Clinton Wears Two Hats: D.C. Insider and Populist
Analysts warn he must carefully balance the symbolism of presidency. TRANSITION IN WASHINGTON
WASHINGTON
ON November 28, President-elect Clinton was acting as the unconventional populist, playing volleyball on the beach and mingling with the people in a shopping mall in southern California.
Mr. Clinton is set to name Sen. Lloyd Bentsen (D) of Texas as his Treasury secretary on Dec. 10. This first Cabinet choice, a pillar of the Washington establishment, is a moderate, business-oriented Democrat with gravitas enough to make a Supreme Court justice appear frivolous.
The signals Clinton is sending about the tone of his administration run to extremes.
"He's buffeted between status quo and change," says Bruce Miroff, a political scientist at the State University of New York at Albany, who studies the public image of presidents.
Clinton can appeal to blue-collar populist audiences with his just-folks style, while appointing staid figures like Senator Bentsen to reassure financial and business elites, says John Kessel, an Ohio State University presidential scholar.
Clinton transition staff members are quite earnest about the president-elect's desire to carry forward his campaign rapport with the public.
"Bill Clinton is going to have an open presidency, and he's got an open inaugural," said communications director George Stephanopoulos last week. "We want to make sure that people understand that they are truly in charge of the government, that the government is accessible to them, that the president isn't someone who is out of touch with their problems and concerns." Striking a balance
Clinton's plans run from opening the White House to the general public the day after his inauguration - an idea that proved a fiasco for President Andrew Jackson 127 years ago - to doing live call-in shows at town meetings.
Some experts argue that a president must find a balance between the common touch and projecting the dignity and prestige of the office. They recall how Jimmy Carter, a president who carried his own garment bag, began to seem less than presidential in stature as his presidency wore on.
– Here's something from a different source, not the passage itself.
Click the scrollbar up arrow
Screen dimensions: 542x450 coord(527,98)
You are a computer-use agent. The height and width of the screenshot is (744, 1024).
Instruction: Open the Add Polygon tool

The more common view now is that Mr. Carter's populist gestures began to sour as he developed a reputation for ineptitude that he could not shake.
"If things start going badly for you," says Carter's former press secretary, Jody Powell, then critics will blame whatever style you have assumed, whether populist or regal.
The risk of taking the presidency too downscale exists, Mr. Powell says, "but I don't think it's a great one, and I don't have any sense that he's approaching it."
In fact, Americans have a long history of preferring an unpretentious style from their presidents. The resistance sometimes comes not from the public but from elites, Powell argues.
"The country likes that sort of thing better than Washington does," he says. Lobbyists in limousines and alligator shoes are uncomfortable when a president makes a point of unpretentiousness, he explains.
As long as Clinton appoints sober establishment figures of Bentsen's stripe, Dr. Miroff says, he gives himself more latitude to use populist symbols and gestures - and perhaps makes them more necessary to balance his appeal.
Some observers say they believe that such gestures will become more difficult after the first few months of a Clinton presidency. Although a president can usually conduct his business efficiently from anywhere, during a crisis or while other business requires his attention it might be "a little unseemly" for Clinton to be appearing at a call-in town meeting in the Midwest, says Sam Kernell, a presidential scholar at the University of California at San Diego.
On the other hand, the media are changing, and they require new presidential strategies for mass communication. When Richard Nixon was president, he could draw more than 60 percent of the national television audience for something as relatively trivial as the opening of the Lyndon Johnson presidential library. All three networks would carry any presidential speech, and viewers had few other options.
These days, Dr. Kernell says, President Bush drew only 40 percent of the audience for his last State-of-the-Union address. Viewers have much more to choose from.
Carter held four or five national town meetings before the national news media lost interest.
They continued to give the president strong exposure locally, Powell says, but their impact was too concentrated.
Carter held only one live call-in show from the Oval Office. The number of telephone calls badly overloaded telephone-company circuits. Technology helps
More recent technology may have resolved both problems for Clinton, Powell says. Many channels mean a vast amount of national-television air time to fill, and telephone companies have more flexible capacity.
How well Clinton's style plays with the public, and for how long, probably depends more than anything on the practical success of his policies.
"If he achieves some policy success, then I predict the Arkansas populist style will be welcome," Dr. Kessel says.